1 材料与方法 1.1 材料 1.1.1 主要试剂及质粒弹力蛋白酶(上海林叶生物科技有限公司);猪IgG(北京鼎国生物技术有限公司);DNaseⅠ、酵母提取物、胰蛋白胨、琼脂粉、琼脂糖、氯化钠、0.25%胰蛋白酶(上海钰森生物技术有限公司);DH5α菌种(上海睿安生物科技有限公司);Lipofectamine 2000和Trizol(德国Invitrogen 公司);低糖DMEM培养液(杭州吉诺生物医药技术有限公司);特级胎牛血清(杭州四季青生物工程材料有限公司);XhoⅠ和EcoRⅠ限制性内切酶、T4 DNA Ligase(加拿大Fermentas公司);质粒DNA小量抽提试剂盒(美国Axygen公司);DNA凝胶回收试剂盒、DNA纯化试剂盒(日本Takara 公司);BCIP/NBT碱性磷酸酶显色试剂盒和AnnexinⅤ-FITC凋亡试剂盒(江苏碧云天生物技术研究所);人TGF-β1真核表达质粒(上海吉凯基因化学技术有限公司);pEGFP-N1质粒(美国Clontech公司)。
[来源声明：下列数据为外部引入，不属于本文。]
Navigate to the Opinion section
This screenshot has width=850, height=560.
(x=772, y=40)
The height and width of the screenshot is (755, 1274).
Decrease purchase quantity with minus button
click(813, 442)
1.1.2 实验动物日龄1~7 d足月雄性新生猪3只,体质量1 000~1 500 g,由复旦大学附属中山医院动物房提供,动物均为普通级,生产许可证号SCXK(沪)2012-0013。动物实验方案经复旦大学附属儿科医院科学和伦理委员会批准同意,动物麻醉及实验处理遵照实验动物使用条例。
1.2 方法 1.2.1 引物设计与合成及TGF-β1 CDS的扩增从公司购买带有人TGF-β1 CDS(GenBank登陆号:BC022242)的质粒,首先对保存在甘油中的含人TGF-β1全长CDS的质粒(壮观霉素抗性,质粒全长5 200 bp)菌液进行复苏培养,培养16 h后用质粒小量抽提试剂盒抽提质粒和测量浓度,之后进行1%琼脂糖凝胶电泳,将电泳证实条带正确的质粒送公司测序,测序结果证实该质粒含有人TGF-β1 CDS序列。采用Primer Premier 5软件设计带有XhoⅠ和EcoRⅠ酶切位点和保护性碱基的引物,引物序列如下(下划线处为酶切位点):TGF-β1上游(5’ -CCG CTCGAGTGACTGATAGTGACCTGTTCG-3’ ),下游(5’ -CCGGAATTCAGCTGGA TGGCAAATAATGAT-3’ );内参β-actin上游(5’ -CCTTCCTGGGCATGGAGTCCT -3’ ),下游(5’ -AATCTCAT CTTGTTTTCTGCG-3’ )。引物由上海英骏生物技术有限公司合成。PCR扩增TGF-β1cDNA(1 368 bp),反应体系和条件均按日本Takara公司DNA扩增试剂盒说明书进行。将扩增后产物进行1%琼脂糖凝胶电泳,电泳结果显示条带正确后割胶回收,使用PCR产物纯化试剂盒进一步纯化胶回收产物,以提高DNA浓度,去除酶蛋白等,利于随后双酶切反应进行。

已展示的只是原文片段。